I've argued all along that DX is the "value system." It lives in an area that's a balance of price and performance. It's more than enough performance for most people, maybe even 95%+ of the people.
But the emotional argument still pulls some to FX. When I'm out in the field these days, I make it a habit of talking to every D800 user I encounter. After identifying myself, on some pretext I'll ask to see their camera. In so doing, I'll quickly look at the pictures these people are taking. I've yet to see a photo that required a D800.
True, those folk may be using the D800 to do double duty (i.e. serve as the family snapshot source rather than get out a different camera for that). But still, it's like discovering folk with Ferraris who drive them on a 2-mile commute on city streets with lots of signals and stop signs.
The same thing is true at the other end. The OM-D is a popular mirrorless camera amongst former DX users (with the Fujifilm X-Pro1 and X-E1 also getting a lot of mention these days). The retro style and controls are emotional connections to the past. The smaller size and weight certainly set off emotional responses. But try taking shots of your child playing soccer under the stadium lights and you find you really need a DSLR (and the right lens).

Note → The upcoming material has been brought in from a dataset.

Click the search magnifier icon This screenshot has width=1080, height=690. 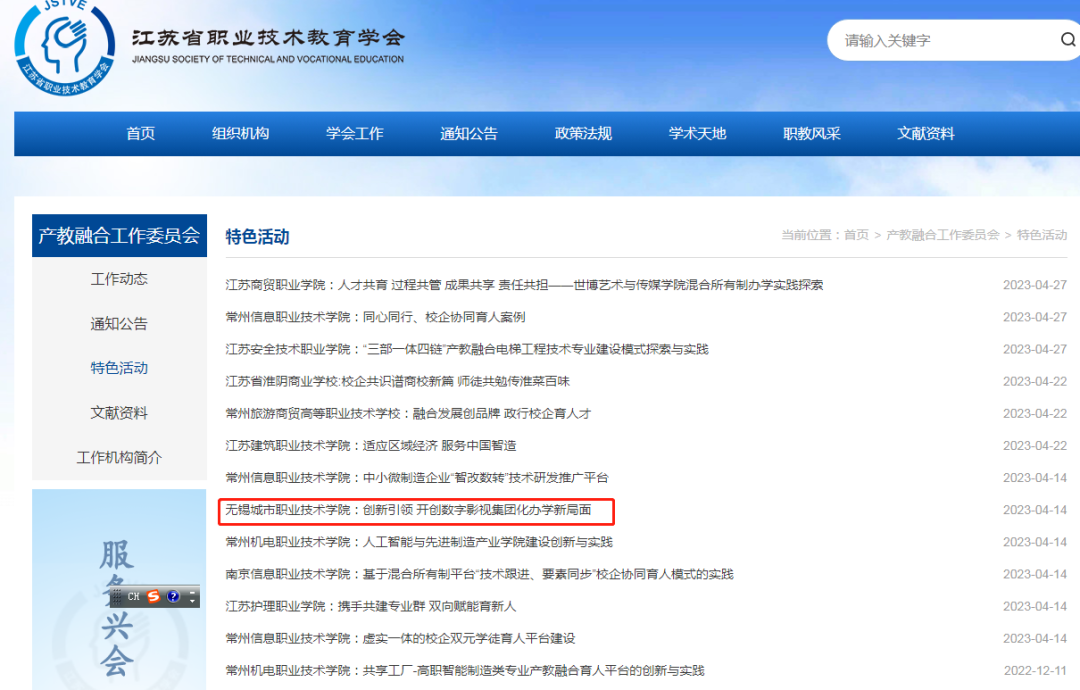(x=1067, y=40)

A lot of people say crop sensor DSLRs are either already dead (these people don't read sales charts, apparently) or will soon die, usually because they see mirrorless and FX squeezing them out of existence. I don't quite see it that way. While there certainly is a squeeze on, that doesn't mean there isn't a middle position worth defending long term. For example, EVF is not the same as optical in terms of viewfinders (lag, brightness to the eye, 2D versus 3D, battery life, and a host of other factors all come into play).
Still, I'm getting a lot of emails that say "[your article] hit a nerve." Those last three words are exactly repeated, and that means that my articles are also provoking an emotional response (I don't believe that your Web browser actually sends an electrical signal from the monitor to your body and physically toggles a nerve ;~).

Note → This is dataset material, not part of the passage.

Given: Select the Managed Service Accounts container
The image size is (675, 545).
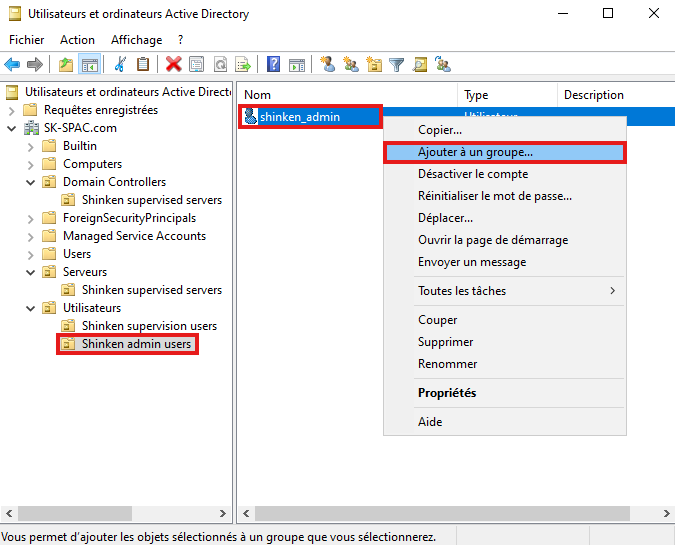Looking at the screenshot, I should [134, 236].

I've learned over the years to never bet against technology progression. Almost certainly DSLRs will slowly find more and more of their mechanical heritage giving way to electronic. And that argues for more mirrorless systems. But even if a mirrorless system could cannibalize the D3200 market, that doesn't mean it could immediately also take over the D7000/D300s market. Indeed, that's just one of the reasons why I find Nikon's neglect of high-end DX short-sighted. I'd think you'd want to shore up a significant market before it gets nibbled at from both ends. To do so, you have to make sure that you have the rational arguments in place, plus find an emotional argument to help make the sale. Right now DX is a bit lacking in both, and that's what's driving the "DX is dead" commentary you find all over the Internet and those "hit a nerve" comments I'm receiving.

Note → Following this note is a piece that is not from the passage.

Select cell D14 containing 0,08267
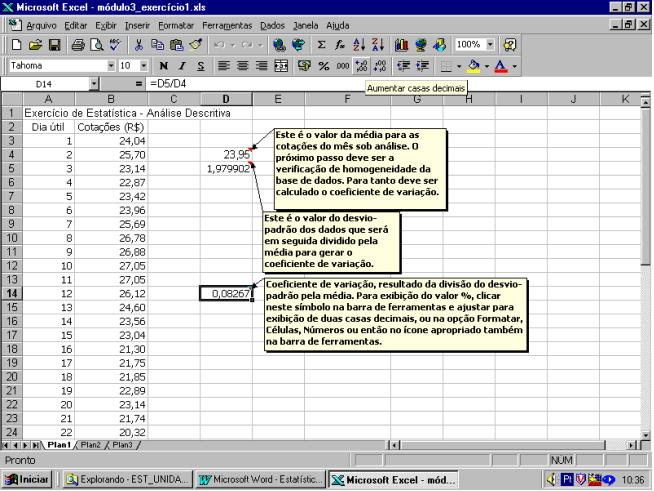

As we slowly pivot from the past to the future in these articles, let me be unequivocable: DX is not dead. That should become clear soon, and in multiple ways later. It might not be quite the same as it once was, but it will live on. Just from the economic aspect, crop sensors have to live on. Smart companies don't abandon a best seller before extracting all the value that's there. DX is alive. It will remain alive for quite some time. It's only rational.